Em uma área de 3.000 hectares, o impacto potencial é:
3.000 hectares × R$ 90 = R$ 270.000
O percentual parece pequeno.
O efeito financeiro, porém, pode ser relevante.
Essa é uma das principais contribuições do Gemba Walk: tornar visíveis perdas que parecem pequenas quando analisadas isoladamente, mas se tornam expressivas quando multiplicadas pela escala da operação.
A gestão eficiente não procura apenas grandes soluções.
Ela também elimina desperdícios recorrentes.
Como integrar o Gemba à gestão da próxima safra
O Gemba produz maior valor quando deixa de ser uma atividade isolada.

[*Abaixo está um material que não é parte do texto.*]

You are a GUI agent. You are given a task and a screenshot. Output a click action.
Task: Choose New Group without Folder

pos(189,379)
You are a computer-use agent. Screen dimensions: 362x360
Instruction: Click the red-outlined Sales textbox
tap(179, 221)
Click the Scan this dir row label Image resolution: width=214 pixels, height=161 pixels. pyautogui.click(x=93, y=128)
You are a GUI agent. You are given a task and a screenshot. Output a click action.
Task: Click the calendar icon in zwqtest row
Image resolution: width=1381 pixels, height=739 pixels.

As informações obtidas podem ser utilizadas para:
- revisar o planejamento operacional;
- ajustar a distribuição de recursos;
- melhorar o orçamento da safra;
- atualizar procedimentos;
- definir treinamentos;
- reorganizar estoques;
- planejar a manutenção;
- revisar a logística interna;
- estabelecer metas operacionais.
Ao final de cada ciclo produtivo, os principais aprendizados devem ser registrados.
A pergunta não deve ser apenas:
“Qual foi o resultado da safra?”
Também é necessário perguntar:
“Quais processos aumentaram os custos?”
“Quais perdas poderiam ter sido evitadas?”
“Quais melhorias devem ser incorporadas ao planejamento seguinte?”
Essa análise transforma a experiência operacional em conhecimento gerencial.
Gemba e tecnologia: decisões com visão completa
Sistemas de gestão, telemetria, sensores, mapas de produtividade e indicadores financeiros ampliaram a capacidade de monitoramento das propriedades rurais.
Entretanto, a tecnologia apresenta maior valor quando está conectada à realidade do processo.
Um sistema pode indicar consumo elevado de combustível.
A observação direta pode revelar que a causa está na rota, no tipo de operação, na condição do solo, na regulagem ou no tempo excessivo de marcha lenta.
Os dados indicam o desvio.
A presença no campo ajuda a interpretar o contexto.
A combinação entre tecnologia, indicadores e observação direta cria uma gestão mais completa.
Conclusão: eficiência começa onde o trabalho acontece
O Gemba no agronegócio é uma ferramenta de gestão voltada para compreender a operação antes que pequenos desvios se transformem em perdas financeiras.
A prática aproxima o gestor do campo, fortalece a participação da equipe e melhora a capacidade de identificar desperdícios que não aparecem claramente nos relatórios.
Sua aplicação pode contribuir para reduzir custos por hectare, melhorar a utilização de máquinas, diminuir tempos de espera, aumentar a eficiência operacional e proteger a margem da propriedade.
O maior benefício não está apenas em encontrar problemas.
Está em construir uma rotina de gestão capaz de transformar observações em decisões, decisões em ações e ações em resultados mensuráveis.
Em um agronegócio cada vez mais competitivo, a rentabilidade dependerá não somente de produzir mais, mas de controlar melhor os processos, utilizar recursos com eficiência e tomar decisões baseadas na realidade da operação.
A propriedade que conhece detalhadamente o que acontece no campo possui melhores condições para reduzir desperdícios, planejar a próxima safra e aumentar sua competitividade.